DATA PROVIDED:
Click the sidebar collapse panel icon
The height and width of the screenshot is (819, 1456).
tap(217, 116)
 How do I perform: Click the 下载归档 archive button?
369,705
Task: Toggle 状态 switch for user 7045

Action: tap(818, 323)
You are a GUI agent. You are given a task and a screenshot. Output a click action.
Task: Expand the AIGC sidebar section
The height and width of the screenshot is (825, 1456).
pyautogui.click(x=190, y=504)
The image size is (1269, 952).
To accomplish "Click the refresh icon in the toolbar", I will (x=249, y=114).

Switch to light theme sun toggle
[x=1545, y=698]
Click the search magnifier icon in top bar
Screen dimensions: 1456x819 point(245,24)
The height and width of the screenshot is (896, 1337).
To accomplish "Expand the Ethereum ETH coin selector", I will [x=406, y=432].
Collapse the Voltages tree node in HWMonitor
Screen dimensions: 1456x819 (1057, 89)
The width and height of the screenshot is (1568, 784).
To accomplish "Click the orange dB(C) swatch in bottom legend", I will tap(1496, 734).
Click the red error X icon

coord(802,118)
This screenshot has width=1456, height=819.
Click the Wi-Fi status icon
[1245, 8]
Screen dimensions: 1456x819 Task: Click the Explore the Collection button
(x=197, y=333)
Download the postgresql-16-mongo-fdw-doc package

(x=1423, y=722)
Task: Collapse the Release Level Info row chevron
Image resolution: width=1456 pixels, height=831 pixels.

TASK REQUIREMENTS: Make a faithful copy of every record above.

TASK OUTPUT:
Click the sidebar collapse panel icon
The height and width of the screenshot is (819, 1456).
tap(217, 116)
 How do I perform: Click the 下载归档 archive button?
369,705
Task: Toggle 状态 switch for user 7045

Action: tap(818, 323)
You are a GUI agent. You are given a task and a screenshot. Output a click action.
Task: Expand the AIGC sidebar section
The height and width of the screenshot is (825, 1456).
pyautogui.click(x=190, y=504)
The image size is (1269, 952).
To accomplish "Click the refresh icon in the toolbar", I will (x=249, y=114).

Switch to light theme sun toggle
[x=1545, y=698]
Click the search magnifier icon in top bar
Screen dimensions: 1456x819 point(245,24)
The height and width of the screenshot is (896, 1337).
To accomplish "Expand the Ethereum ETH coin selector", I will [x=406, y=432].
Collapse the Voltages tree node in HWMonitor
Screen dimensions: 1456x819 (1057, 89)
The width and height of the screenshot is (1568, 784).
To accomplish "Click the orange dB(C) swatch in bottom legend", I will tap(1496, 734).
Click the red error X icon

coord(802,118)
This screenshot has width=1456, height=819.
Click the Wi-Fi status icon
[1245, 8]
Screen dimensions: 1456x819 Task: Click the Explore the Collection button
(x=197, y=333)
Download the postgresql-16-mongo-fdw-doc package

(x=1423, y=722)
Task: Collapse the Release Level Info row chevron
Image resolution: width=1456 pixels, height=831 pixels.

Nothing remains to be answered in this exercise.